Scientists combing Western Australia's "outback" for fossil evidence of early life on Earth say they have found a reef-like structure built by marine microbes some 3.4 billion years ago.
The team of scientists acknowledges that no one has yet found a "smoking gun" establishing microbes as the architects of the ancient, layered rocks. But absent such proof, microbial activity seems to be the most straightforward explanation for the variety of traits the formations display, they say.
The work is part of a 26-year effort by scientists worldwide to determine whether these structures, known as stromatolites, are in fact fossil evidence of early life on Earth, or whether they result merely from mineral "fallout" from evaporating sea water or hydrothermal activity.
It's a debate with space-age implications, one that may serve to sharpen scientists' tools for assessing rock samples gathered from Mars or other potential habitats in the solar system.

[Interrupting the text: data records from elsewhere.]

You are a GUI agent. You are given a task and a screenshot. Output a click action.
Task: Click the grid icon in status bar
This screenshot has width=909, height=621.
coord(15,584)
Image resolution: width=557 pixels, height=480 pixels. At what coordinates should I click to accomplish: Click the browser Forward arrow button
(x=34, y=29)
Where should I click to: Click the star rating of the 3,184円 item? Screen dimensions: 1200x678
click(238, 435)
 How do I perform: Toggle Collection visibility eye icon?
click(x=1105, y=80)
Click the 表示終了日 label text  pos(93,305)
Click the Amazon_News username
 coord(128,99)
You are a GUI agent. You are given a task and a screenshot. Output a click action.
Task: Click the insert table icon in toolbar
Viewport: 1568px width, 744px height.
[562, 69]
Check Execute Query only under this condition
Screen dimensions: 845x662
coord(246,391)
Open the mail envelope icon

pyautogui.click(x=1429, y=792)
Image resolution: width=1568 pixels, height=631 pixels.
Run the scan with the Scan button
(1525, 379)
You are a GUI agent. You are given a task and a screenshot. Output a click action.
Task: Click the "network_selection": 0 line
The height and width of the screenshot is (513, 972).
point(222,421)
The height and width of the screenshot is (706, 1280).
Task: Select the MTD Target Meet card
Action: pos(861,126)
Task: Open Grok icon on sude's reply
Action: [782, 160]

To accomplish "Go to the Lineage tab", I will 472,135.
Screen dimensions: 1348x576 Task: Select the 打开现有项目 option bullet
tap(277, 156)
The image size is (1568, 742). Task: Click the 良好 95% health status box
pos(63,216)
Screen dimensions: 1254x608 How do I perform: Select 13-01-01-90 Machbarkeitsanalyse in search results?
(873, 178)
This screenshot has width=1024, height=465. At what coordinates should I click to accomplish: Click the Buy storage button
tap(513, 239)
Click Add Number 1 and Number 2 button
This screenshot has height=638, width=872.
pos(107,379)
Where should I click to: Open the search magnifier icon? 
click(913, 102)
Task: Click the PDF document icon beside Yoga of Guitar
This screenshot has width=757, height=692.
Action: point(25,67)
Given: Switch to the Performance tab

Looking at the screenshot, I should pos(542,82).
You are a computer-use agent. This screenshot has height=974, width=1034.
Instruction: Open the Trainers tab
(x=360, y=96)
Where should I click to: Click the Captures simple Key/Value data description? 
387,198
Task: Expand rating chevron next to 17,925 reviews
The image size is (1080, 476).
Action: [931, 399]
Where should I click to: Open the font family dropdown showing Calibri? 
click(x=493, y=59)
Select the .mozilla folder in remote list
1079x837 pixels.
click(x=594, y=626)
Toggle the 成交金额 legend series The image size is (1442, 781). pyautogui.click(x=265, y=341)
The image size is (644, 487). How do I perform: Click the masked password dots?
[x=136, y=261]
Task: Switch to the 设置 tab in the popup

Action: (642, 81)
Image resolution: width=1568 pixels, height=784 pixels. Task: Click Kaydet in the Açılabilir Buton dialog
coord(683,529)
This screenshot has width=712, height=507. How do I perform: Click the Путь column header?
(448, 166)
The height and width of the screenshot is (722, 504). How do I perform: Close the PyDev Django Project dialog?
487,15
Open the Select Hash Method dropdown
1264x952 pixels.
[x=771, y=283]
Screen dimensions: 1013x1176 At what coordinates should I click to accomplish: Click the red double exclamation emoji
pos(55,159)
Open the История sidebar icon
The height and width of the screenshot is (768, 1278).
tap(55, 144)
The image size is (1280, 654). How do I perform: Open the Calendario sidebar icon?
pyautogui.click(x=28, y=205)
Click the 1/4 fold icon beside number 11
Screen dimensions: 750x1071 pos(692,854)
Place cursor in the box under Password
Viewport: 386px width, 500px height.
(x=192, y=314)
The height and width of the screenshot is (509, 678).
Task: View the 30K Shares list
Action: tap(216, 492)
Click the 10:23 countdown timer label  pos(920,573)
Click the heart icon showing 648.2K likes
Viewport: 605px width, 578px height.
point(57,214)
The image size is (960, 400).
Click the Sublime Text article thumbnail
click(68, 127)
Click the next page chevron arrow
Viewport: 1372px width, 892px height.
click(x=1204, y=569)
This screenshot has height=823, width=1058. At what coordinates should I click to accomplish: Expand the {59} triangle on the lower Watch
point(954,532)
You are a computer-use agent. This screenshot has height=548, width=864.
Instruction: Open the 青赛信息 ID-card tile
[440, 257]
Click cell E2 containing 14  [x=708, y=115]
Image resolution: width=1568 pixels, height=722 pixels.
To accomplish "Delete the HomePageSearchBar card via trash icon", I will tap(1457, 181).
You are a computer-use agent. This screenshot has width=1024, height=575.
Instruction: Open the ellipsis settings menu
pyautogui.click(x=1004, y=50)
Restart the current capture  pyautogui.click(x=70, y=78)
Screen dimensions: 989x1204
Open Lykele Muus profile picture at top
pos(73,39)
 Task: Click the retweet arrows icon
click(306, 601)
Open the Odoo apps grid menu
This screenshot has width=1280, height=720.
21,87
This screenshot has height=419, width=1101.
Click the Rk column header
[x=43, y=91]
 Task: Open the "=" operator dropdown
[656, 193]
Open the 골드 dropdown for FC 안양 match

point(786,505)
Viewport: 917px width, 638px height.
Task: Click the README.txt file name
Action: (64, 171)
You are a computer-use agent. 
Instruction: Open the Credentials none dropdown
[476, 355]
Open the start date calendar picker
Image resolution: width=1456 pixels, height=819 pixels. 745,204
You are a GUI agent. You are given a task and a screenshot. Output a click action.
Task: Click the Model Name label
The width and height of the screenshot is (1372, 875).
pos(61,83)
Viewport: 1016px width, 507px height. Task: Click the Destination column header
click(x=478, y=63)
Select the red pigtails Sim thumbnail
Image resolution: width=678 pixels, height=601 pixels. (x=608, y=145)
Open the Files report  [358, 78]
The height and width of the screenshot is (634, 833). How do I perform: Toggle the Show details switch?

"The stakes are really high in terms of trying to recognize the signals of life elsewhere in the solar system," says Stanley Awramik, a geology professor at the University of California at Santa Barbara, who focuses on stromatolites and ancient microbial fossils. The test: "Let's ... see how good we are at identifying ancient life on Earth."
The findings from Australia, published in the current issue of the journal Nature, represent "a major contribution" to resolving the debate over stromatolites, Dr. Awramik adds. The research team "has put together a suite of evidence consistent with a biological interpretation" for the genesis of the rock-like formation. "This looks like a normal marine environment."
Stromatolites are built as colonies of marine microoganisms trap and bind grains of sand and other sediment into larger formations. New ones are being formed today, but some, like the ones that make up the "reef" in Western Australia, are ancient.
The group of Australian and Canadian scientists, led by Abigail Allwood from Macquarie University's Australian Center for Astrobiology, examined a six-mile stretch of stromatolites found in a formation known as the Strelly Pool Chert. Others have looked at portions of the chert's stromatolite "reef." But this appears to represent the first systemwide look.
The team discovered at least seven broad types of layered structures. Some look like egg cartons. Others look like mini dunes. Still others look like layered sheaths encasing jumbled collections of rocks. Some formations are cone-like, but with sides too steep to have been formed by geochemical processes, the group holds. These features appear in other, younger stromatolite formations widely accepted as having biological origins, the team argues. This diversity of form suggests the "ecologically controlled growth of a microbial reef," it says.
The region hosting the formations has provided plenty of fodder for scientists trying to find evidence for the earliest life, which many researchers say began about 3.8 billion years ago.
The case for microbes as sculptors in the outback is far from closed.
This diversity the Allwood team cites undermines its case, suggests Oxford University's Martin Brasier. A microbial origin for these rocks "requires the demonstration of near constancy" in stromatolites' form. "That is how scientists can recognize a species of mushroom or oak tree from one place to another."
He and others attribute the wide range of forms to self-organizing structures that arise through a range of physical and chemical processes, "although they may have had microbes living in them," he notes. He and his colleagues reported that they have found potential fossil candidates for some of those microbes in the same broad chert formation. It's best to assume nonbiological sources until that "hypothesis" is falsified, they wrote in an analysis published last month in the Philosophical Transactions of the Royal Society B.
Ms. Allwood and her team reply that perhaps a nonbiological explanation "is the 'extraordinary claim' that requires extraordinary proof" and that instead biology "offers an ordinary, plausible explanation" for the features.